Task to complete: In the data below, find each line carrying the string "with" and copy it out.

Saved entries:
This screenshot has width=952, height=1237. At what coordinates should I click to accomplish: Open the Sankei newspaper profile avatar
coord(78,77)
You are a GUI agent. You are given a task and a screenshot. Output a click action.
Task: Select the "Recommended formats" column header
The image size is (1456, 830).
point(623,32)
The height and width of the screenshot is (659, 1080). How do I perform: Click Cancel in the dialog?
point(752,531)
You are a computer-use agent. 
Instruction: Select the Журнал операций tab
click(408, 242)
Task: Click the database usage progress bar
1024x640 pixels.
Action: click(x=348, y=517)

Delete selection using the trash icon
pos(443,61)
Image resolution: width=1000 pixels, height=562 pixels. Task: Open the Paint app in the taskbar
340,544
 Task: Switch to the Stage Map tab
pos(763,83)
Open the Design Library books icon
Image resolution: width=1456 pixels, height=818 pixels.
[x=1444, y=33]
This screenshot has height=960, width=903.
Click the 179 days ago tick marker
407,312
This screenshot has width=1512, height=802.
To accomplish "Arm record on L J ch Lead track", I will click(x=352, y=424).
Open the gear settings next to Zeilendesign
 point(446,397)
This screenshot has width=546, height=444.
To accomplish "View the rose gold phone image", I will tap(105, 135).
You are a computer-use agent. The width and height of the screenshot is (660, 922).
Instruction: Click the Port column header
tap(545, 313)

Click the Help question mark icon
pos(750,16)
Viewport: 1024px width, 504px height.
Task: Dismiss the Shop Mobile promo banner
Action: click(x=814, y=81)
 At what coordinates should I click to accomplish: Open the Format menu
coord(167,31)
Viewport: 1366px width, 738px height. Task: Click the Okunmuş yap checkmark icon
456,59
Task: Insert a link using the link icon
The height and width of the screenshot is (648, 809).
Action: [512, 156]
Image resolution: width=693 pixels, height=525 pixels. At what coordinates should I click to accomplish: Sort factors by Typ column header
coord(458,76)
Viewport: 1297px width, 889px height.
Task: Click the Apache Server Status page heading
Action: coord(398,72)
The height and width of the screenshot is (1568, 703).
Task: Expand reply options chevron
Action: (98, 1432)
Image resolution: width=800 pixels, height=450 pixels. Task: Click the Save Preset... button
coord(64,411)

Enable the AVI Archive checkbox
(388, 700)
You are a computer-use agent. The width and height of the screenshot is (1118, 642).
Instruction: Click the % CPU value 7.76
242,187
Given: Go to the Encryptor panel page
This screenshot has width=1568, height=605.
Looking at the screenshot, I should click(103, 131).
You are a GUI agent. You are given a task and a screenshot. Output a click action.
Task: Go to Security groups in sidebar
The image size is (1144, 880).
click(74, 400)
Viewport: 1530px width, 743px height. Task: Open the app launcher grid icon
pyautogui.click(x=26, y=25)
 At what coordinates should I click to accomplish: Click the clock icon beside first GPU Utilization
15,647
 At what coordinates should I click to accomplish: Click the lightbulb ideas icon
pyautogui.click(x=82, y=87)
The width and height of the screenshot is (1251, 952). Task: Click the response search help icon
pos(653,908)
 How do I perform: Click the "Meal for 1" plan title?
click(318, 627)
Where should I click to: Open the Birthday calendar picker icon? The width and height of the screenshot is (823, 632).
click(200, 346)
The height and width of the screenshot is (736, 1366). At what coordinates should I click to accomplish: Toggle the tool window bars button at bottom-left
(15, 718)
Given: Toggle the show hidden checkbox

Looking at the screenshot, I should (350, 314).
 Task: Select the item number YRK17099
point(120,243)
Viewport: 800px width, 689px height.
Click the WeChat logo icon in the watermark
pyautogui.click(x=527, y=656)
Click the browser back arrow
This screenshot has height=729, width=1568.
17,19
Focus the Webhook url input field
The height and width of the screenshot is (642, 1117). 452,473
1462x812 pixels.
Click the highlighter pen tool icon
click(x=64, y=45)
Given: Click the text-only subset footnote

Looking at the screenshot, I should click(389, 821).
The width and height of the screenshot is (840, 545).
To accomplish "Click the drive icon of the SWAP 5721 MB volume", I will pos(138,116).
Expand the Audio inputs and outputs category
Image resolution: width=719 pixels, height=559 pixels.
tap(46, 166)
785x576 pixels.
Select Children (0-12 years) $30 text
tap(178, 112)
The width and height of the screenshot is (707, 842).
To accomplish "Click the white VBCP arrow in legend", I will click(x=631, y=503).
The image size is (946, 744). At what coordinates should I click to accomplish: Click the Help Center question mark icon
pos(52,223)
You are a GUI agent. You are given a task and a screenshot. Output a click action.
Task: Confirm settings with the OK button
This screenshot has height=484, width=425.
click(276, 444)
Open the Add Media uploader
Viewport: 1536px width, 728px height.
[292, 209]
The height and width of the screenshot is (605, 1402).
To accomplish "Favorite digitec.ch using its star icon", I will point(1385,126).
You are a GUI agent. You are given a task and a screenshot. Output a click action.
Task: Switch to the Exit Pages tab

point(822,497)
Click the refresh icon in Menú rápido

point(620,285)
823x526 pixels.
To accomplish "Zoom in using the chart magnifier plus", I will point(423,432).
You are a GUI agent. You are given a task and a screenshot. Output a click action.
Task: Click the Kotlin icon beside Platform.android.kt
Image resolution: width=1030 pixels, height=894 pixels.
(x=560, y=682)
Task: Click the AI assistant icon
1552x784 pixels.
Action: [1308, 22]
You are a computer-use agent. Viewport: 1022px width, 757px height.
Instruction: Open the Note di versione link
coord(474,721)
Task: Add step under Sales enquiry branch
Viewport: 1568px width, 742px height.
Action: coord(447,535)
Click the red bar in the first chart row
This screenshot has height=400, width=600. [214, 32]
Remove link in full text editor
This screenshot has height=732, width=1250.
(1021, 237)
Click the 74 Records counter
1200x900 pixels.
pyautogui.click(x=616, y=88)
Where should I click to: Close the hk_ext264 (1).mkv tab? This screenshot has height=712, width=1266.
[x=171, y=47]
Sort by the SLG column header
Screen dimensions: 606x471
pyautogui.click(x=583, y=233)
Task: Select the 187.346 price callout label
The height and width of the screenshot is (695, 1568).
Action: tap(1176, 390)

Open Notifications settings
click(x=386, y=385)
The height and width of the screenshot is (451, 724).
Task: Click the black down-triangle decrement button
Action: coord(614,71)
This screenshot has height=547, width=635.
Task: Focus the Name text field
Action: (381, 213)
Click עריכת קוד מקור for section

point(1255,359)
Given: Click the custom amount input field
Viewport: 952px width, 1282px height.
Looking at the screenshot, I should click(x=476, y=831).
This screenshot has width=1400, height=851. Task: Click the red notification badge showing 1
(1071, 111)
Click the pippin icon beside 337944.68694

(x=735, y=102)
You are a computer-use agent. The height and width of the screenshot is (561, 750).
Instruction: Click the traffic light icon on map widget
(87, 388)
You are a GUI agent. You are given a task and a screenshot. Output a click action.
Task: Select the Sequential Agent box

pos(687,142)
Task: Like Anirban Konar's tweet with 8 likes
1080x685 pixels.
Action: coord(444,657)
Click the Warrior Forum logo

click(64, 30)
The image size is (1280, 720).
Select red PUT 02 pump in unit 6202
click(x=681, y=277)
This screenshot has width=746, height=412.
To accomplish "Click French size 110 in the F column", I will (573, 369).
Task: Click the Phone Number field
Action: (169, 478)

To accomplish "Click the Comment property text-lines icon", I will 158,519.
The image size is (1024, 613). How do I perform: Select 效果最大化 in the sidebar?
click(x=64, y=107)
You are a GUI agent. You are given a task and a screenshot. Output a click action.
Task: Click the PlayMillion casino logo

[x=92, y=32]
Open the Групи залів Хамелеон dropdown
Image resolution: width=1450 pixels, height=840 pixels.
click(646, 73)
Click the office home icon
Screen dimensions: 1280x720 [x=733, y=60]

Task output:
Task: Confirm settings with the OK button
Task: Like Anirban Konar's tweet with 8 likes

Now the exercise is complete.